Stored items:
^^^^

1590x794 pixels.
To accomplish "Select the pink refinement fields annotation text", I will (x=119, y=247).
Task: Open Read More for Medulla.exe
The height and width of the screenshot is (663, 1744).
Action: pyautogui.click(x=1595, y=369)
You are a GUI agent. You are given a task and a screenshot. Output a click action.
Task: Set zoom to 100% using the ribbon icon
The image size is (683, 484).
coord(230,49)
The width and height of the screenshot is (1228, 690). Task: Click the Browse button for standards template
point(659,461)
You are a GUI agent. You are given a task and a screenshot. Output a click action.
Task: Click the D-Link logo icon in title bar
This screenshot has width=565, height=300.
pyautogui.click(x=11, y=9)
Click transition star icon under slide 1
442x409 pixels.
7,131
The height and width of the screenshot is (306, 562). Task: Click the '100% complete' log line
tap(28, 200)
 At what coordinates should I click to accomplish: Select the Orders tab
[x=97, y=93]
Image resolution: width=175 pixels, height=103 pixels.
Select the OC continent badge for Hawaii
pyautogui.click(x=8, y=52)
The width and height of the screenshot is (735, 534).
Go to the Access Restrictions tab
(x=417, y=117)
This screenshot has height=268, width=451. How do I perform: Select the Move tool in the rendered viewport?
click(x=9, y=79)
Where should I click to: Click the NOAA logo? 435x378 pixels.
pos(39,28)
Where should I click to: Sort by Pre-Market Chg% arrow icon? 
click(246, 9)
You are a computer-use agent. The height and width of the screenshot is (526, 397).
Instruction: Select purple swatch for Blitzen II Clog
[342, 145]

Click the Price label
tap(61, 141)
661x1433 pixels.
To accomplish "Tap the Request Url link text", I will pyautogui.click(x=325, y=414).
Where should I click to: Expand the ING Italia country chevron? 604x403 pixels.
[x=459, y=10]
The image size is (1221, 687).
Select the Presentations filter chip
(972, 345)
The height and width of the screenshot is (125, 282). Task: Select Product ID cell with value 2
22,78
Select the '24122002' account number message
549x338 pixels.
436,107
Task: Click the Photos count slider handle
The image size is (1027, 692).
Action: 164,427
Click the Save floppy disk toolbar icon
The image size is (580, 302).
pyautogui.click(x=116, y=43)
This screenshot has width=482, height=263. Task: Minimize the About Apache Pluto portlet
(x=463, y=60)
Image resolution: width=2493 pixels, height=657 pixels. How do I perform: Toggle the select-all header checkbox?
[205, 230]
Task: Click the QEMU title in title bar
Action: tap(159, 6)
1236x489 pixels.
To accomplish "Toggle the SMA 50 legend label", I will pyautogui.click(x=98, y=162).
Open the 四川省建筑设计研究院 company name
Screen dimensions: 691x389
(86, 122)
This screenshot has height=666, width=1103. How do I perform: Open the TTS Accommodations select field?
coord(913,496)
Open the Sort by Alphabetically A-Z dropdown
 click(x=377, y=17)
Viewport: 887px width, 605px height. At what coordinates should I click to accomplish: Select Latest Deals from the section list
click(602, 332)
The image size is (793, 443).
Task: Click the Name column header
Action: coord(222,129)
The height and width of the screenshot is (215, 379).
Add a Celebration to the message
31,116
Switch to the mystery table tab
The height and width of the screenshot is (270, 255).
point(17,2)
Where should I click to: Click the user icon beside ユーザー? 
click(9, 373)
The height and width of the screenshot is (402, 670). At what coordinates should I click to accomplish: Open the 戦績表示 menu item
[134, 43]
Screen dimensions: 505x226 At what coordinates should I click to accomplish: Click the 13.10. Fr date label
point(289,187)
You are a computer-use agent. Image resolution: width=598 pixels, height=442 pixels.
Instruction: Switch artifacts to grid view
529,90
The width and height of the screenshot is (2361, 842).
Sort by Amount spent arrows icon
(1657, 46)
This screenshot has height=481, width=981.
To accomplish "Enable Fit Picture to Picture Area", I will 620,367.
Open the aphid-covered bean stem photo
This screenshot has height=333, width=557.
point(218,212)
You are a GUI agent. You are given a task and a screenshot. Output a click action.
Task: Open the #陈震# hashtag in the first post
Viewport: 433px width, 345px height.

^^^^

About this exercise »
Retype the records above in full, with no differences.

Answer box »
1590x794 pixels.
To accomplish "Select the pink refinement fields annotation text", I will (x=119, y=247).
Task: Open Read More for Medulla.exe
The height and width of the screenshot is (663, 1744).
Action: pyautogui.click(x=1595, y=369)
You are a GUI agent. You are given a task and a screenshot. Output a click action.
Task: Set zoom to 100% using the ribbon icon
The image size is (683, 484).
coord(230,49)
The width and height of the screenshot is (1228, 690). Task: Click the Browse button for standards template
point(659,461)
You are a GUI agent. You are given a task and a screenshot. Output a click action.
Task: Click the D-Link logo icon in title bar
This screenshot has width=565, height=300.
pyautogui.click(x=11, y=9)
Click transition star icon under slide 1
442x409 pixels.
7,131
The height and width of the screenshot is (306, 562). Task: Click the '100% complete' log line
tap(28, 200)
 At what coordinates should I click to accomplish: Select the Orders tab
[x=97, y=93]
Image resolution: width=175 pixels, height=103 pixels.
Select the OC continent badge for Hawaii
pyautogui.click(x=8, y=52)
The width and height of the screenshot is (735, 534).
Go to the Access Restrictions tab
(x=417, y=117)
This screenshot has height=268, width=451. How do I perform: Select the Move tool in the rendered viewport?
click(x=9, y=79)
Where should I click to: Click the NOAA logo? 435x378 pixels.
pos(39,28)
Where should I click to: Sort by Pre-Market Chg% arrow icon? 
click(246, 9)
You are a computer-use agent. The height and width of the screenshot is (526, 397).
Instruction: Select purple swatch for Blitzen II Clog
[342, 145]

Click the Price label
tap(61, 141)
661x1433 pixels.
To accomplish "Tap the Request Url link text", I will pyautogui.click(x=325, y=414).
Where should I click to: Expand the ING Italia country chevron? 604x403 pixels.
[x=459, y=10]
The image size is (1221, 687).
Select the Presentations filter chip
(972, 345)
The height and width of the screenshot is (125, 282). Task: Select Product ID cell with value 2
22,78
Select the '24122002' account number message
549x338 pixels.
436,107
Task: Click the Photos count slider handle
The image size is (1027, 692).
Action: 164,427
Click the Save floppy disk toolbar icon
The image size is (580, 302).
pyautogui.click(x=116, y=43)
This screenshot has width=482, height=263. Task: Minimize the About Apache Pluto portlet
(x=463, y=60)
Image resolution: width=2493 pixels, height=657 pixels. How do I perform: Toggle the select-all header checkbox?
[205, 230]
Task: Click the QEMU title in title bar
Action: tap(159, 6)
1236x489 pixels.
To accomplish "Toggle the SMA 50 legend label", I will pyautogui.click(x=98, y=162).
Open the 四川省建筑设计研究院 company name
Screen dimensions: 691x389
(86, 122)
This screenshot has height=666, width=1103. How do I perform: Open the TTS Accommodations select field?
coord(913,496)
Open the Sort by Alphabetically A-Z dropdown
 click(x=377, y=17)
Viewport: 887px width, 605px height. At what coordinates should I click to accomplish: Select Latest Deals from the section list
click(602, 332)
The image size is (793, 443).
Task: Click the Name column header
Action: coord(222,129)
The height and width of the screenshot is (215, 379).
Add a Celebration to the message
31,116
Switch to the mystery table tab
The height and width of the screenshot is (270, 255).
point(17,2)
Where should I click to: Click the user icon beside ユーザー? 
click(9, 373)
The height and width of the screenshot is (402, 670). At what coordinates should I click to accomplish: Open the 戦績表示 menu item
[134, 43]
Screen dimensions: 505x226 At what coordinates should I click to accomplish: Click the 13.10. Fr date label
point(289,187)
You are a computer-use agent. Image resolution: width=598 pixels, height=442 pixels.
Instruction: Switch artifacts to grid view
529,90
The width and height of the screenshot is (2361, 842).
Sort by Amount spent arrows icon
(1657, 46)
This screenshot has height=481, width=981.
To accomplish "Enable Fit Picture to Picture Area", I will 620,367.
Open the aphid-covered bean stem photo
This screenshot has height=333, width=557.
point(218,212)
You are a GUI agent. You are given a task and a screenshot. Output a click action.
Task: Open the #陈震# hashtag in the first post
Viewport: 433px width, 345px height.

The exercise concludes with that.